The researchers working on the study reported that the expression of the enzyme had several positive benefits, including improving the efficacy of insulin, reducing weight gain, and improving metabolism. The mice were also less likely to become obese, though in exchange they experienced significant inflammation. Still, the researchers say that the findings could lead to new discoveries regarding the effect that inflammation and obesity have on insulin sensitivity and insulin resistance.
“Turning on this molecule has a very dramatic impact on lipid metabolism,” says Haiyan Xu, an assistant professor of medicine at the Warren Alpert Medical School of Brown University and a researcher at the Center for Diabetes and Endocrinology of Rhode Island Hospital.
In this study, scientists sought to explore the effects of obesity and inflammation on insulin resistance. Both obesity and inflammation appear to cause insulin resistance, but obesity plays a larger role, and the most popular hypothesis among scientists is that obesity causes inflammation, which contributes to insulin resistance. By expressing the IKKbeta hormone in the fatty tissue of lab mice, the researchers reduced inflammation before they mice were obese; the mice then showed increased metabolism, significantly higher than control mice that did not have the enzyme expressed.

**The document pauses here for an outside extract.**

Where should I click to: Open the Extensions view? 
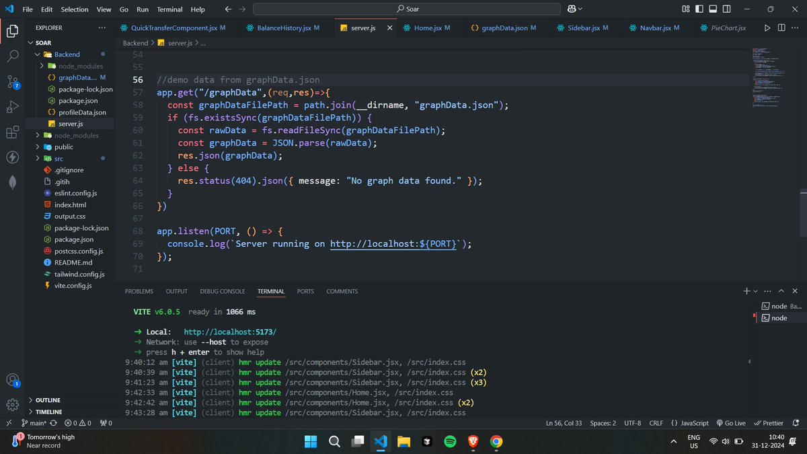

The mice who expressed the enzyme still put on weight, but at a significantly reduced rate. When the mice were fed high-fat diets, altered mice weighed less than 38 gram; control mice weighed over 45 grams. The difference was less pronounced when the mice were fed a healthier diet—called “chow”—but it was still statistically significant. Both male and female mice showed improved metabolism and less weight gain when the enzyme was expressed.
The altered mice actually ate more food, but gained weight more slowly, which demonstrated to the researchers that their metabolic rates were increased over the control mice. Altered mice also displayed lower blood sugar levels after being injected with glucose, and they maintained their lower blood sugar levels after an injection with insulin, which suggests that insulin was more effective for them as well. The altered mice expended more energy than the control mice, which suggests that they successfully metabolized the glucose injections.
The researchers stated that they were not sure about the mechanism by which IKKbeta improves metabolic performance. However, according to Xu, it appears that obesity is a greater factor in causing insulin resistance than inflammation.
“Lower body weight is always a beneficial thing for influencing insulin sensitivity,” said Xu. “Reduced adiposity wins over increased inflammation.”
Previous research has explored the effects of IKKbeta by activating it in the liver, where it seemed to have no effect on weight gain, and in the hypothalamus, where it actually increased weight gain. The findings of the study suggest that IKKbeta’s improvements to metabolic processes are dependent on its expression within fatty tissue.
The study was funded by Brown University as well as the American Heart Association, with a scientist development grant to Xu.